FTTSA is South Africa’s leading sustainable tourism development and advocacy organization, providing technical assistance to government and the private sector through awareness raising, capacity building and the facilitation of the world’s first - and still only - tourism Fair Trade certification programme.
A study commissioned in 2008 by Molo Songololo, a Cape Town-based child advocacy organization, indicates a number of child risk factors associated with the 2010 FIFA World Cup, including:
• Increased demand for child labour within South Africa, associated with souvenir selling, busking, domestic work in accommodation establishments and accelerated informal trading during the event;
• Increased risks to street children, particularly in host cities Cape Town, Port Elizabeth, Durban and Johannesburg;
• Increased demand for sex work including commercial sexual exploitation of children. This includes 2010 visitors who may inadvertently transact sex with minors (”situational offenders”);
• Risks associated with school closures: many South African children who will be “unattended” during the event will likely flock to Fan Parks where an estimated 20 million fans are expected. Alcohol sales and lack of night transport are risks to children.
• A spike in human trafficking associated with flexible border control intended to make it easy for tourists to enter and exit South Africa during the event. South African children are at risk of being trafficked within or out of South Africa, whereas children from the southern African region are at risk of being trafficked in/via South Africa, which is an internationally recognized trafficking “hot spot”.

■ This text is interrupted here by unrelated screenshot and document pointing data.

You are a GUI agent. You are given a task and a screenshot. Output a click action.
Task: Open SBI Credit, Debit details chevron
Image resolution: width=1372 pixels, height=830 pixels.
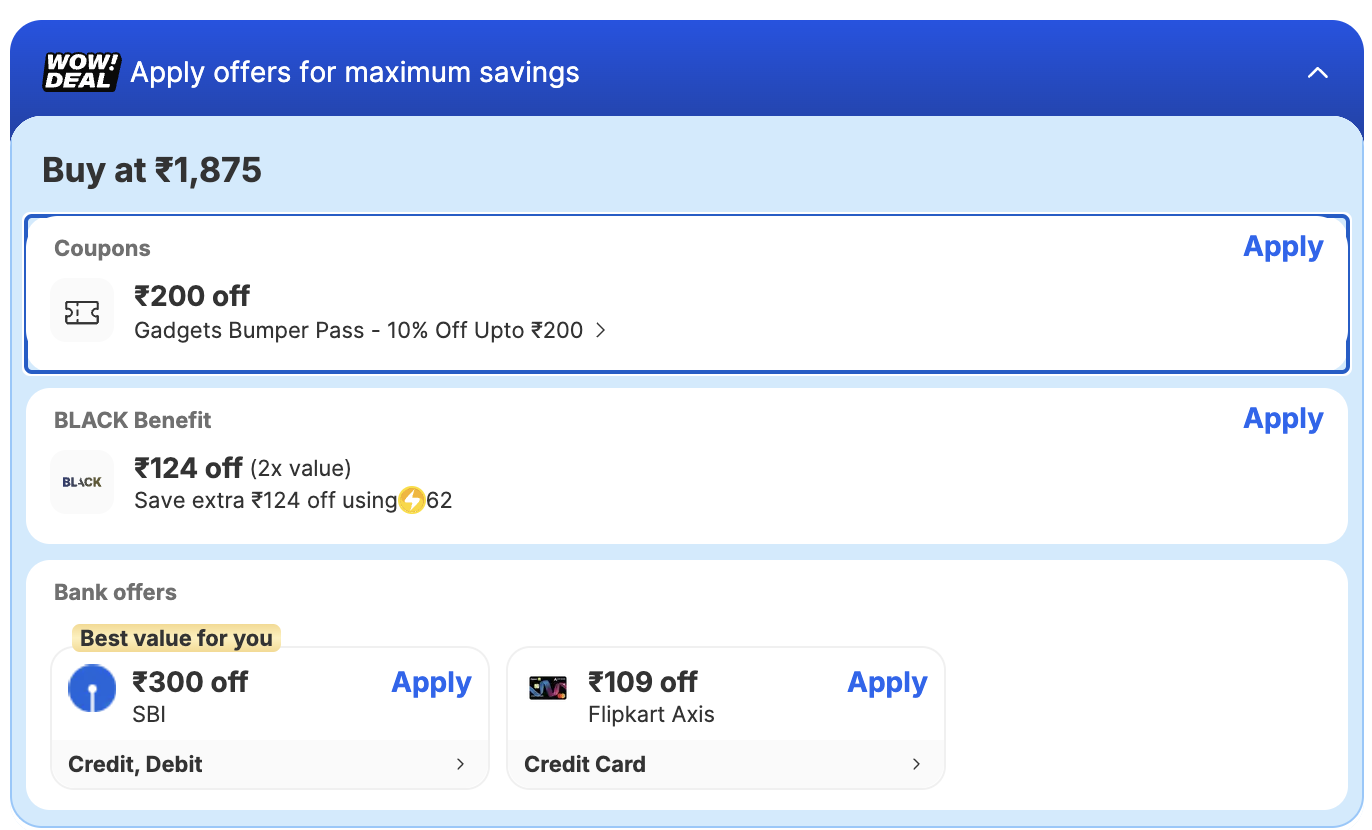click(461, 764)
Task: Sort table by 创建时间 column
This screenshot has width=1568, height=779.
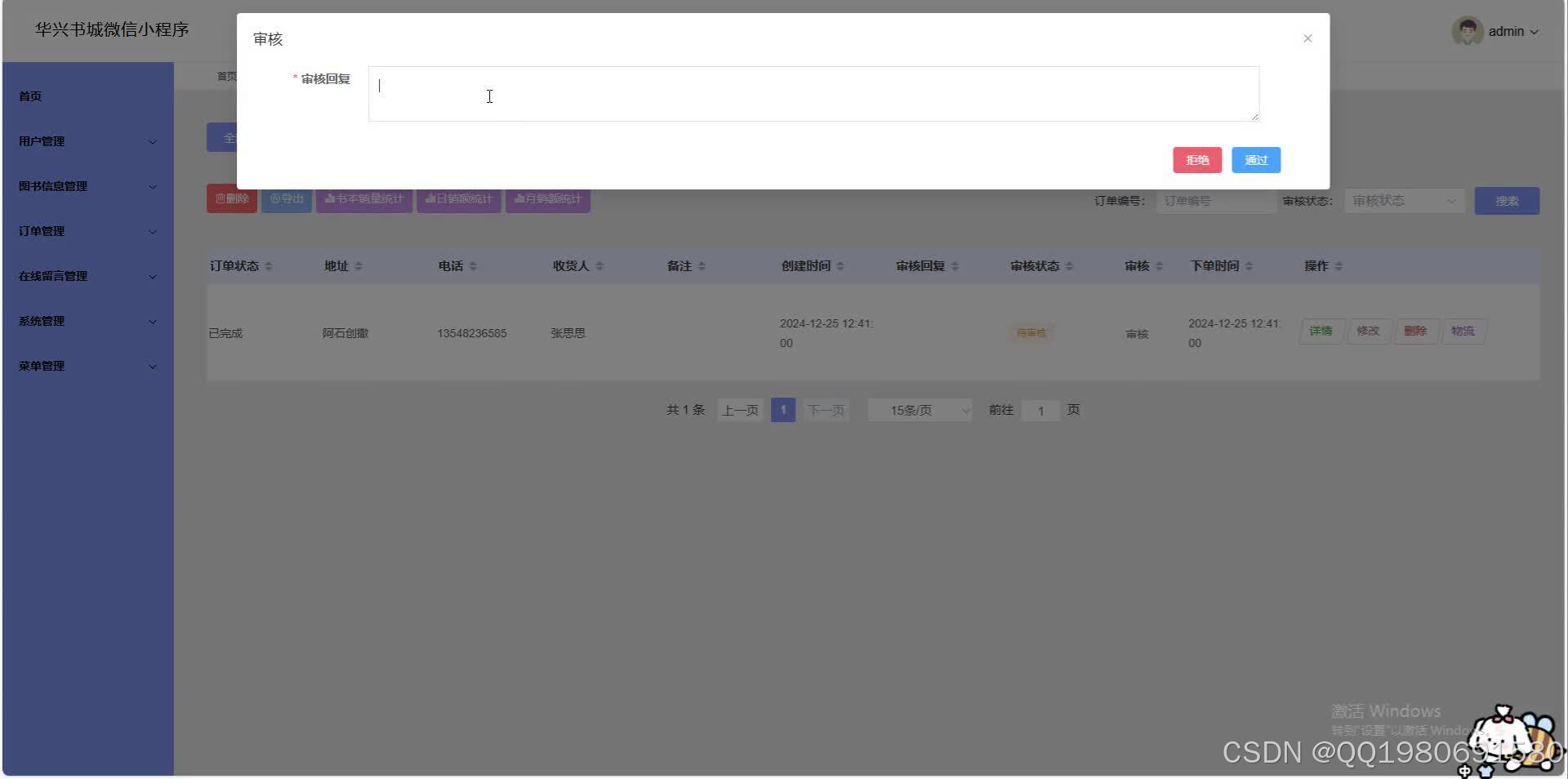Action: coord(807,265)
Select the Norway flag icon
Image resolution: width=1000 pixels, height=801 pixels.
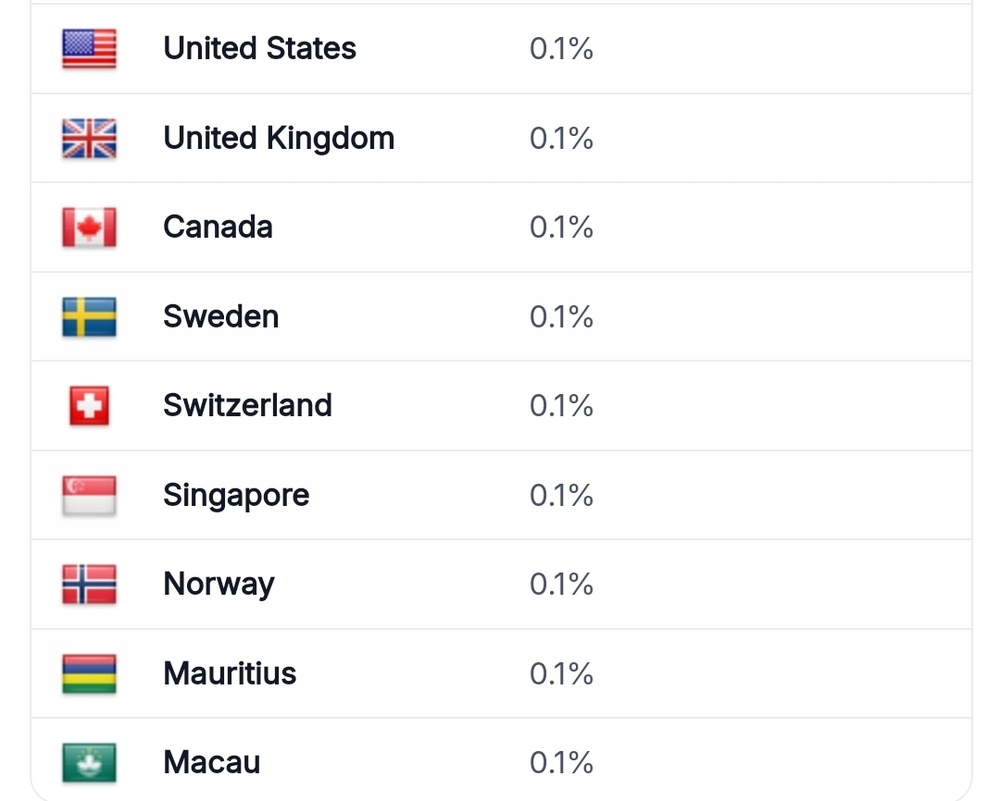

“These risk factors are not self-evident,” says Seif. “Although school closures are intended to decrease traffic on South African roads during the event and make matches accessible to South African youth, an unintended consequence is that hundreds of thousands of school children may be more vulnerable to exploitation.”
“The 2010 FIFA World Cup while a huge opportunity for a developing country like South Africa – and one that we cherish – may potentially exacerbate the exploitation of children and women. “
“During the 2006 World Cup in Germany there were concerns of a spike in trafficking. This proved not to be the case, largely due to excellent public awareness and high levels of coordination between law enforcement, NGOs and other groups. This is not yet the case in South Africa, hence our joining with other NGOs for a more integrated strategy to protect children including South African children and children from our neighbouring countries who will undoubtedly flock to the various fan parks that will be set up throughout the country.”
FTTSA, along with leading child protection organisations, has called for an integrated approach to child protection during the FIFA 2010 World CupTM. This would include:
• A public awareness campaign stressing the associated risks for children and the need to make protecting children “everyone’s business”;
• Concerted training of law enforcement, volunteers and immigration officials;
• A 24-hour call centre to manage reporting of exploitative behaviour as well as to provide assistance to victims of exploitation. This would entail building the capacity of existing call centres that do not currently operate on a 24-hour and/or national basis;
• Empowering children at risk - so they know their rights and know how/where to report criminal or coercive behaviour.